MA carriers have reason to be optimistic, however. Effective growth rates are normally higher in final payment rules than in proposed ones, given they reflect more recent Medicare data.
If the CMS bumps the effective growth rate by just 1 percentage point, payments to MA plans would increase by about $12 per member per month, according to an analysis by consultancy BRG commissioned by the BMA.
“A lot of dollars are at stake,” said John Barkett, BRG managing director and author of the report, at the BMA event. “We could see a pretty big swing in what plans would be paid.”
Along with a higher reimbursement rate, MA payers also want the CMS to postpone its proposal to exclude certain chart reviews from members’ risk scores, and more gradually roll out changes to how risk adjustment is calculated, according to comments on the rule.

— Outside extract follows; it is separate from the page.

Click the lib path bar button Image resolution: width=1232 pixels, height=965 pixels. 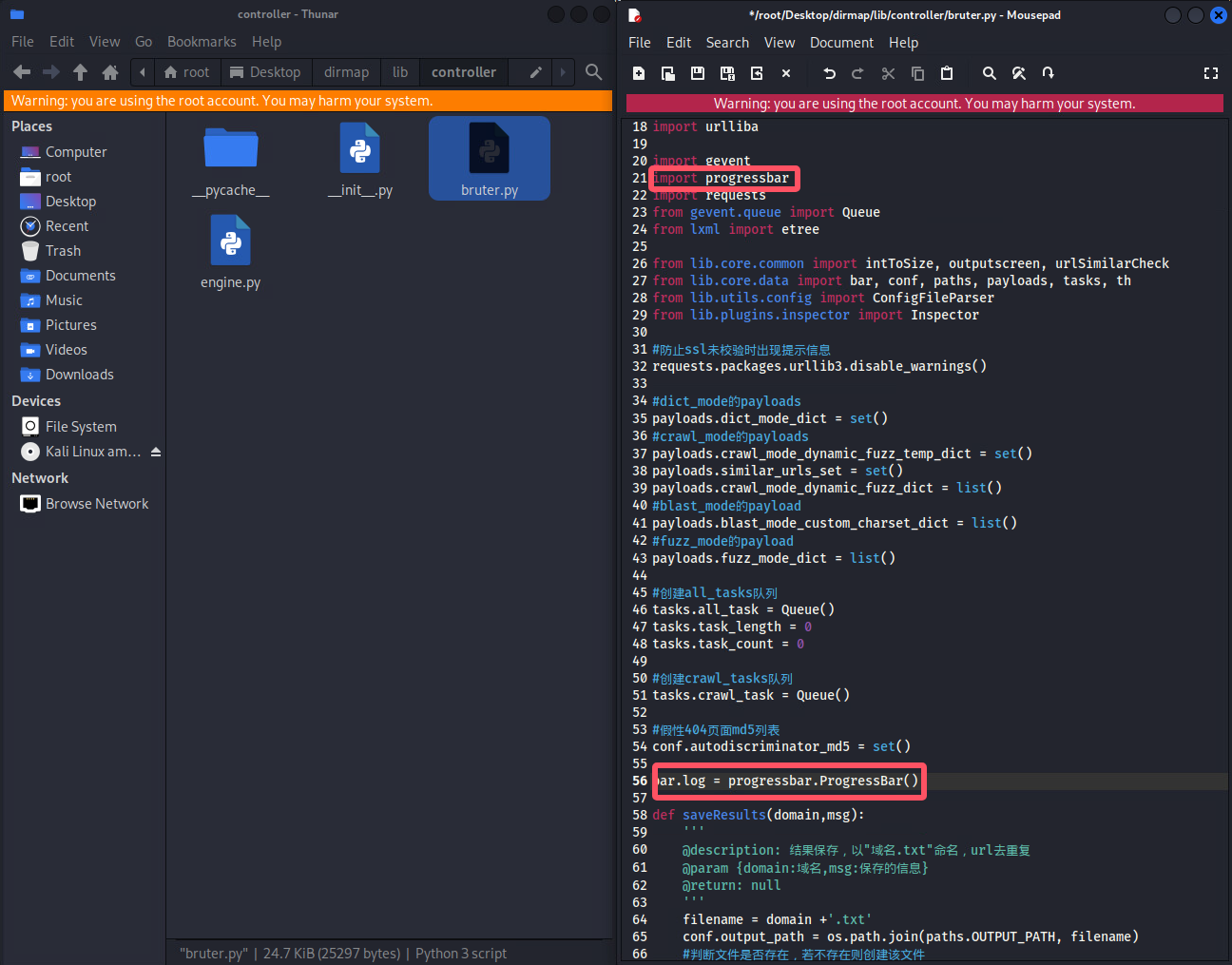coord(400,72)
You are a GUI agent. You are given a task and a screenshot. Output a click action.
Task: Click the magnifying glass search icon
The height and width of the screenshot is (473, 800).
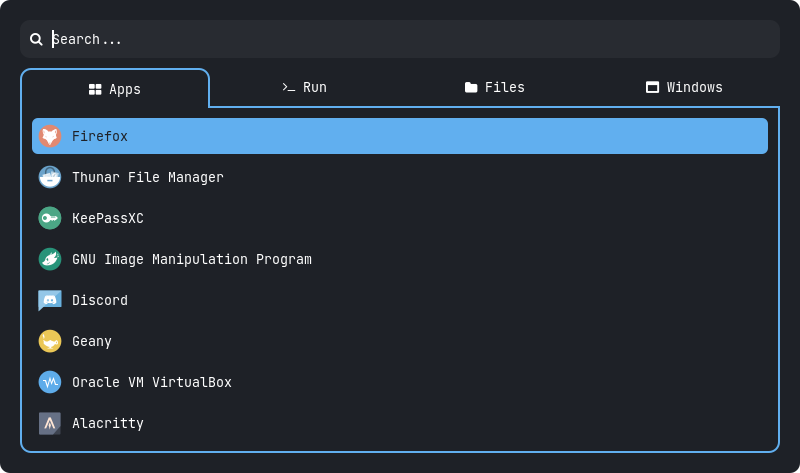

Without additional dollars, payers say they’d have no choice but to further cut back on their MA offerings to shield margins before open enrollment for 2027 begins in October. That could exacerbate existing instability in the program. Roughly 2.9 million enrollees were forced to disenroll from their MA plan in 2026 due to plan terminations in their areas, according to a recent study published in JAMA.
Trump administration officials argue they’re squarely in support of MA, but are focused on improving payment integrity to ensure the long-term success of the program. Research suggests that the federal government is overpaying MA plans by tens of billions of dollars each year, largely due to plans overexaggerating their members’ health needs to inflate reimbursement.
“There needs to be stability and predictability. We understand that. That’s important to us,” Chris Klomp, the director of Medicare and a senior advisor to HHS Secretary Robert F. Kennedy Jr., said.
But “there has to be trust by beneficiaries. There has to be trust by our legislators on the Hill. They have to believe that we are being wise stewards of the taxpayer dollars which have been entrusted to us,” he added.
The CMS has been on defense regarding the rule since it was proposed. Still, Klomp thanked the MA industry for its input on Tuesday, and urged insurers to keep engaging with health officials.
“We’re grateful for it,” he said. “You help us see things, right? We don’t want to be in an ivory tower.”